Linux-PCI Archive on lore.kernel.org
 help / color / Atom feed
* [PATCH] PCI/IOV: update num_VFs earlier
@ 2019-03-29  8:00 Pierre Crégut
  2019-04-05 22:33 ` Bjorn Helgaas
  0 siblings, 1 reply; 5+ messages in thread
From: Pierre Crégut @ 2019-03-29  8:00 UTC (permalink / raw)
  To: bhelgaas; +Cc: linux-pci, linux-kernel, Pierre Crégut

Ensure that iov->num_VFs is set before a netlink message is sent
when the number of VFs is changed. Only the path for num_VFs > 0
is affected. The path for num_VFs = 0 is already correct.

Monitoring programs can relie on netlink messages to track interface
change and query their state in /sys. But when sriov_numvfs is set to a
positive value, the netlink message is sent before the value is available
in sysfs. The value read after the message is received is always zero.
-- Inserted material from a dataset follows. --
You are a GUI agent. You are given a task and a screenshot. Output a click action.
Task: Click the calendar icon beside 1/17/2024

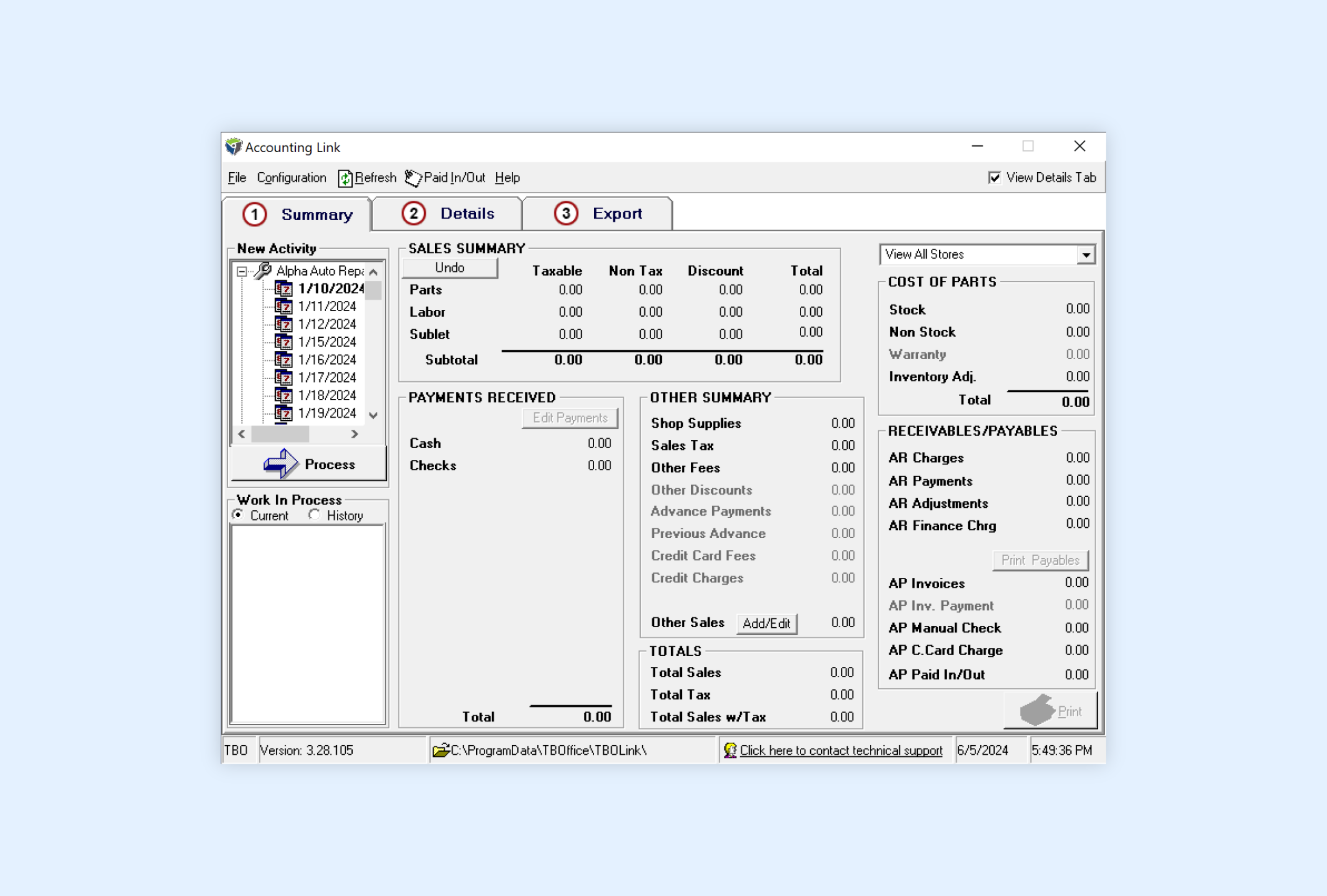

Link: https://bugzilla.kernel.org/show_bug.cgi?id=202991
Signed-off-by: Pierre Crégut <pierre.cregut@orange.com>
---
note: the behaviour can be tested with the following shell script also
available on the bugzilla (d being the phy device name):

ip monitor dev $d | grep --line-buffered "^[0-9]*:" | \
while read line; do cat /sys/class/net/$d/device/sriov_numvfs; done

 drivers/pci/iov.c | 3 ++-
 1 file changed, 2 insertions(+), 1 deletion(-)
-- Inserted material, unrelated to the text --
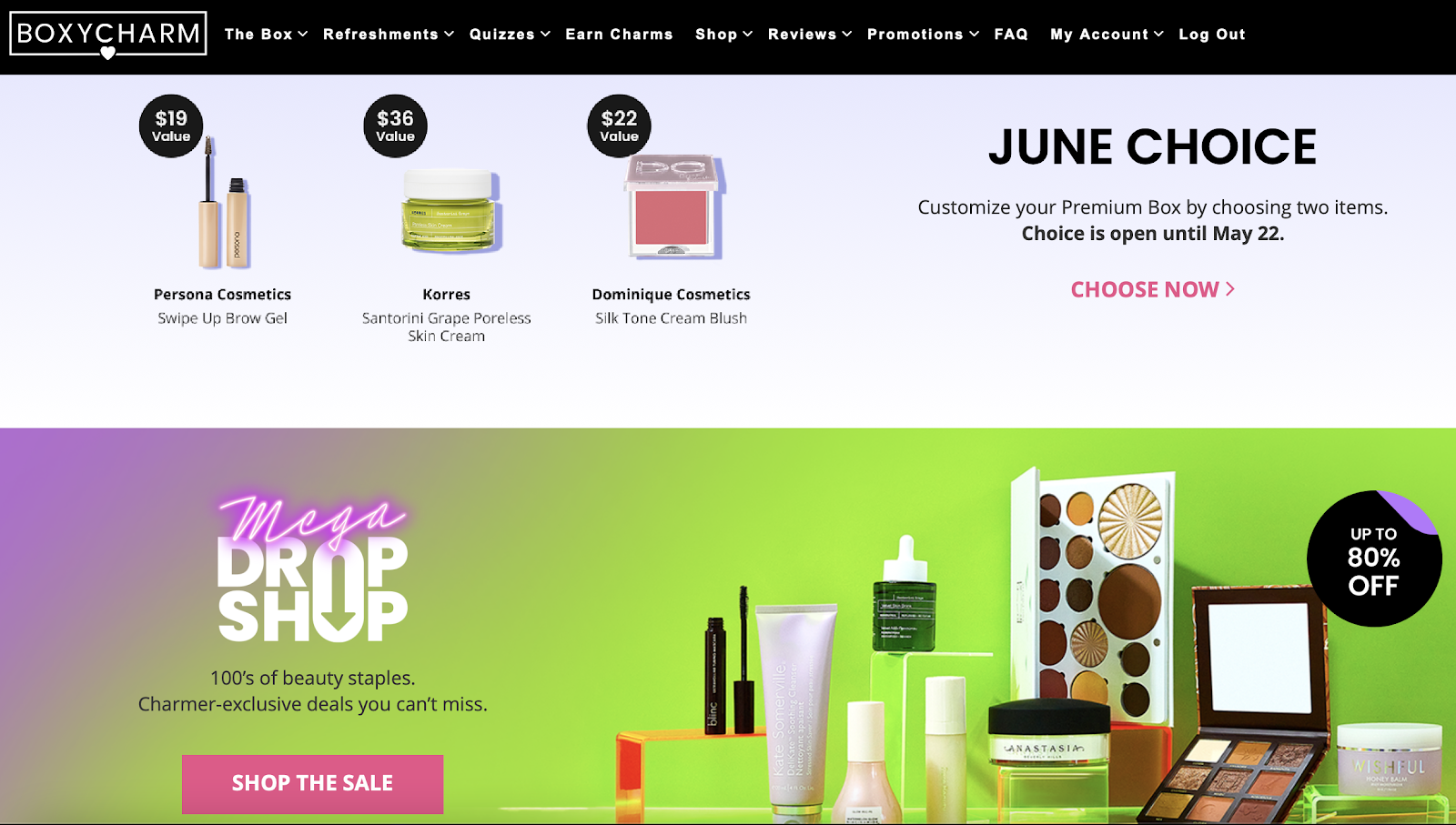Click the BOXYCHARM logo

(108, 35)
diff --git a/drivers/pci/iov.c b/drivers/pci/iov.c
index 3aa115ed3a65..a9655c10e87f 100644
--- a/drivers/pci/iov.c
+++ b/drivers/pci/iov.c
@@ -351,6 +351,7 @@ static int sriov_enable(struct pci_dev *dev, int nr_virtfn)
 		goto err_pcibios;
 	}
 
+	iov->num_VFs = nr_virtfn;
 	pci_iov_set_numvfs(dev, nr_virtfn);
 	iov->ctrl |= PCI_SRIOV_CTRL_VFE | PCI_SRIOV_CTRL_MSE;
 	pci_cfg_access_lock(dev);
@@ -363,7 +364,6 @@ static int sriov_enable(struct pci_dev *dev, int nr_virtfn)
 		goto err_pcibios;
 
 	kobject_uevent(&dev->dev.kobj, KOBJ_CHANGE);
-	iov->num_VFs = nr_virtfn;
 
 	return 0;
 
@@ -379,6 +379,7 @@ static int sriov_enable(struct pci_dev *dev, int nr_virtfn)
 	if (iov->link != dev->devfn)
 		sysfs_remove_link(&dev->dev.kobj, "dep_link");
 
+	iov->num_VFs = 0;
 	pci_iov_set_numvfs(dev, 0);
 	return rc;
 }
-- 
2.17.1


^ permalink raw reply	[flat|nested] 5+ messages in thread

* Re: [PATCH] PCI/IOV: update num_VFs earlier
  2019-03-29  8:00 [PATCH] PCI/IOV: update num_VFs earlier Pierre Crégut
@ 2019-04-05 22:33 ` Bjorn Helgaas
  2019-04-26  8:11   ` CREGUT Pierre IMT/OLN
  0 siblings, 1 reply; 5+ messages in thread
From: Bjorn Helgaas @ 2019-04-05 22:33 UTC (permalink / raw)
  To: Pierre Crégut; +Cc: linux-pci, linux-kernel

On Fri, Mar 29, 2019 at 09:00:58AM +0100, Pierre Crégut wrote:
> Ensure that iov->num_VFs is set before a netlink message is sent
> when the number of VFs is changed. Only the path for num_VFs > 0
> is affected. The path for num_VFs = 0 is already correct.
> 
> Monitoring programs can relie on netlink messages to track interface
> change and query their state in /sys. But when sriov_numvfs is set to a
> positive value, the netlink message is sent before the value is available
> in sysfs. The value read after the message is received is always zero.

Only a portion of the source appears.